4. Take a little time between each rep and give yourself a chance to "decide" if you done with the set or not. SO this is very much a "percieved effort" thing. Assuming you hit your first triple at around 80% and that should be easy, right? So put on 5 OR 10 pounds depending on just how easy it is.
Then if you first rep flies up do another. If that one is easy do another. So you have three and you done. Decide, how much you want to put on the bar based on how hard THE WHOLE set was (so see..your looking at the effort of each rep individually to decide if there should be a next rep then your looking at the set as a whole to judge how much to put on the bar).
5. If a first rep is harder than you feel it should be then your done. Rest and go for another rep at that same weight and see if you do better and then follow the same procedure to go forward as above.

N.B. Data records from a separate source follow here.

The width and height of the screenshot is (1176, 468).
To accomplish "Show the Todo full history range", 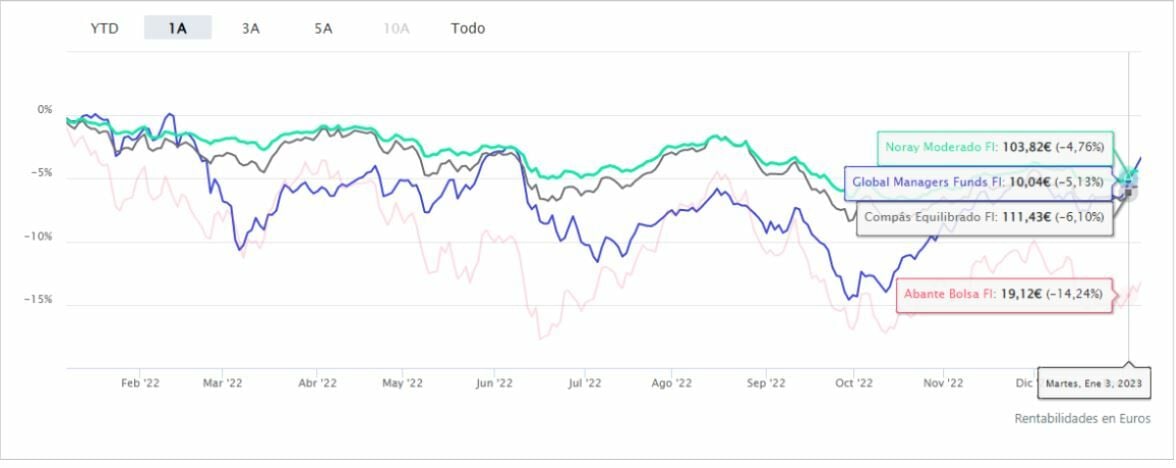I will (x=468, y=28).
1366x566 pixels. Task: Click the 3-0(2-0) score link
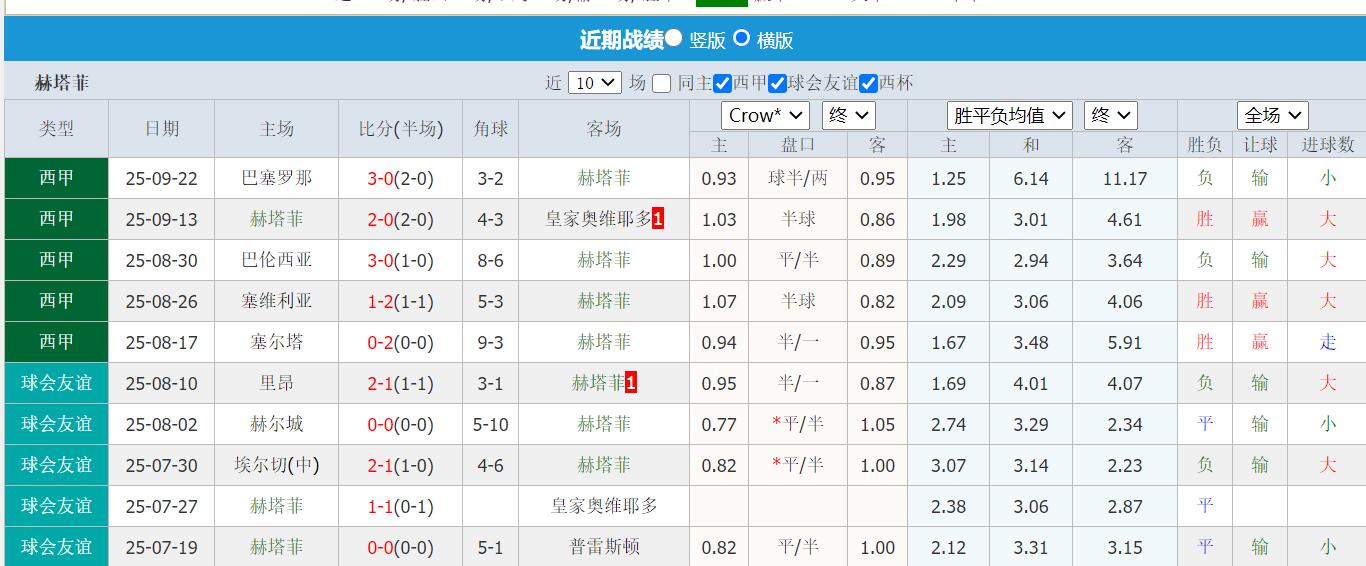(400, 179)
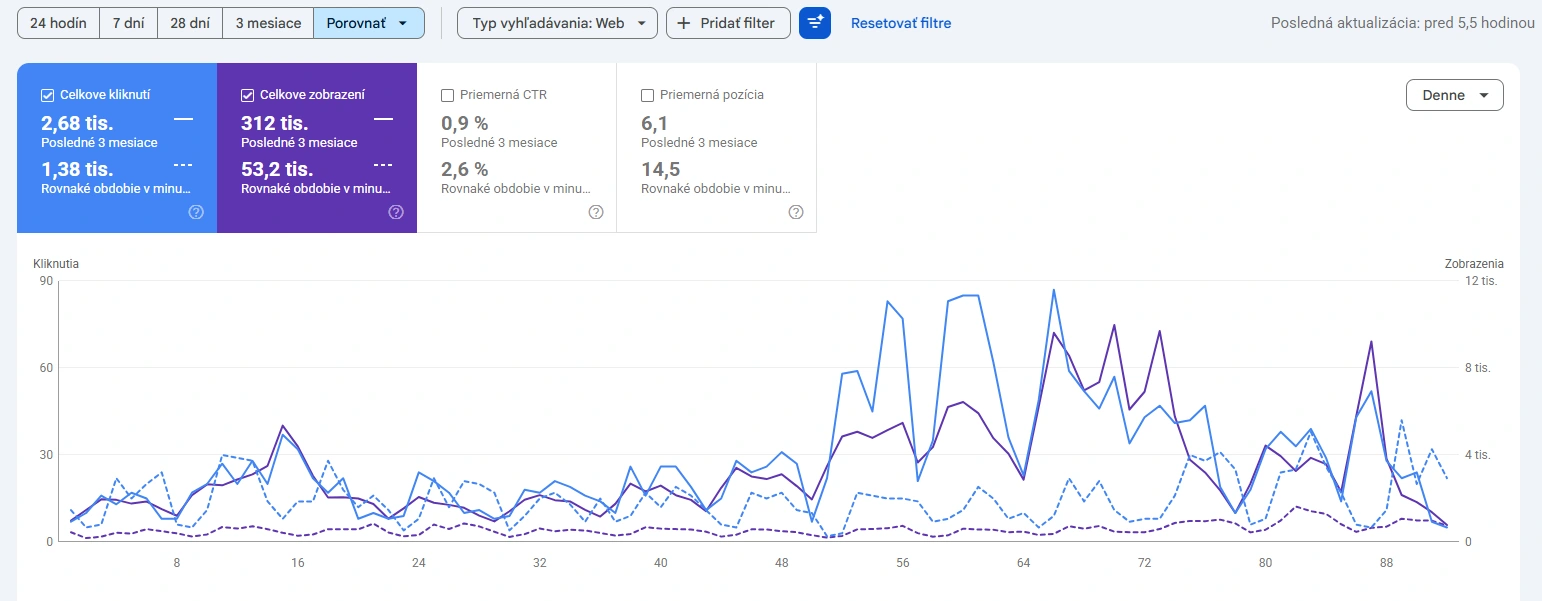The width and height of the screenshot is (1542, 601).
Task: Uncheck the Celkove zobrazení checkbox
Action: (247, 95)
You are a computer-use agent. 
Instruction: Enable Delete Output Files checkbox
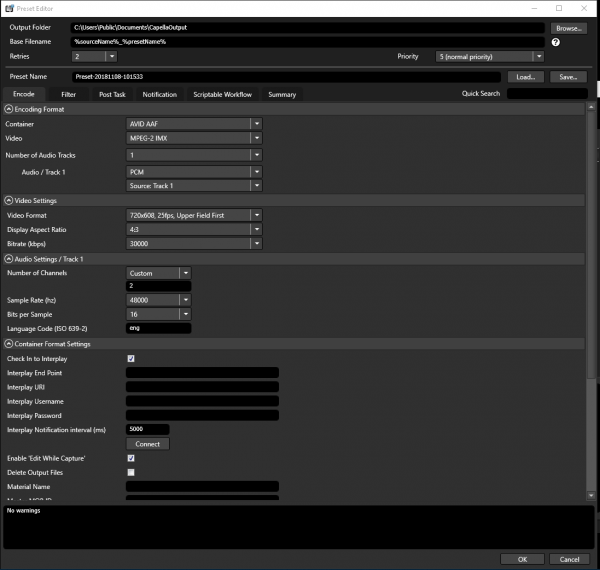[131, 472]
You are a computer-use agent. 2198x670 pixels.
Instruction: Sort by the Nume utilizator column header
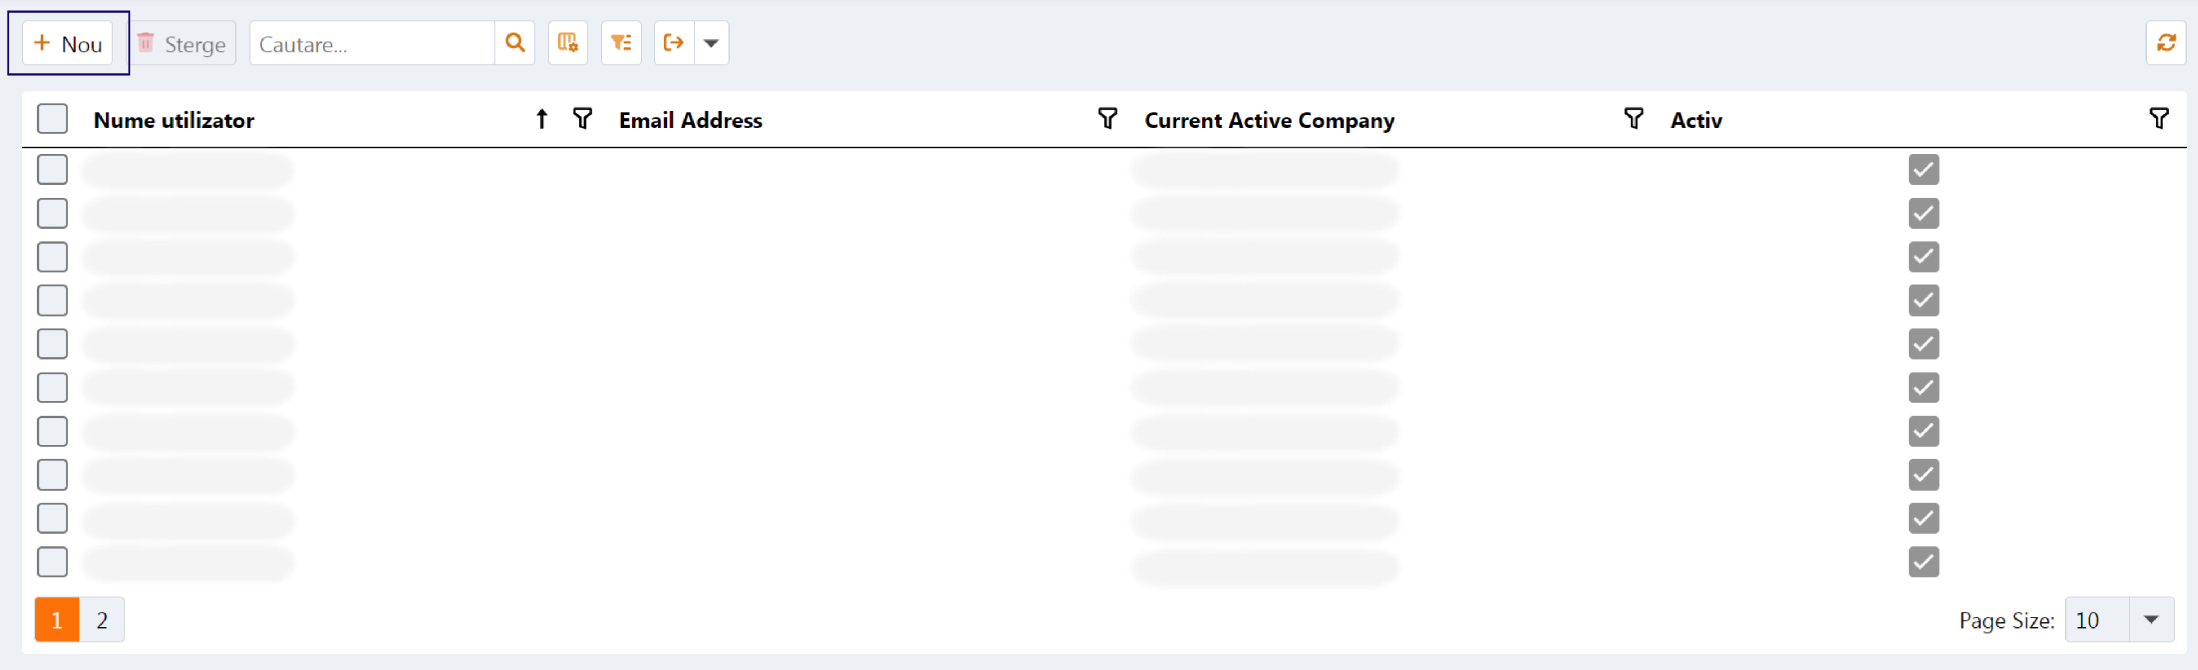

If the first rep is fine but the second rep makes you feel like a third rep will be too tough to maintain good quality then your done at two reps.
SO WHEN I SAY QUALITY I MEAN EVERY REP IS DAMN GOOD. YOU DO NOT NEED TO GET NEAR YOUR MAX LIFT. YOU ARE JUST TRYING TO GATHER LOTS OF GOOD QUALITY VOLUME AT AN INTENSITY THAT IS MOSTLY GREATER THAN 85 PERCENT.
6. Any trick you need to do to acclimate better as you go along is fine. Say you've built up doing singles, doubles, triples, whatever happens unitl you have 385 on the bar. You do one rep of 385 and it's WAY tough. You might put on 10 more pounds and grind out a rep. Then rest a lot and drop back down to 385. For that "quality" is not going to be as good but you will only do that once or twice if you need to so it's no big deal.
7. You just keep doing that set after set until you know that you cannot get any more weight on the bar without sacrificing quality. For a reference to what I mean about quality look at your last set of 415. The quality was REALLY good for a set of 415x5 but not quite good enough for this. I.E. on some of the reps you back was rounding just to the edge of "safe" and things like that. So this quality volume should not be that far to the edge of your ability.
If you take your time and do this right you can end up with some serious weight on the bar. There are no rules as to how heavy you can or should go. Let quality be your guide. The 80 percent thing was just to get you started. After that don't worry about percentage at ALL. At the same time PLEASE do not have some abitrary number in your head that you want to reach.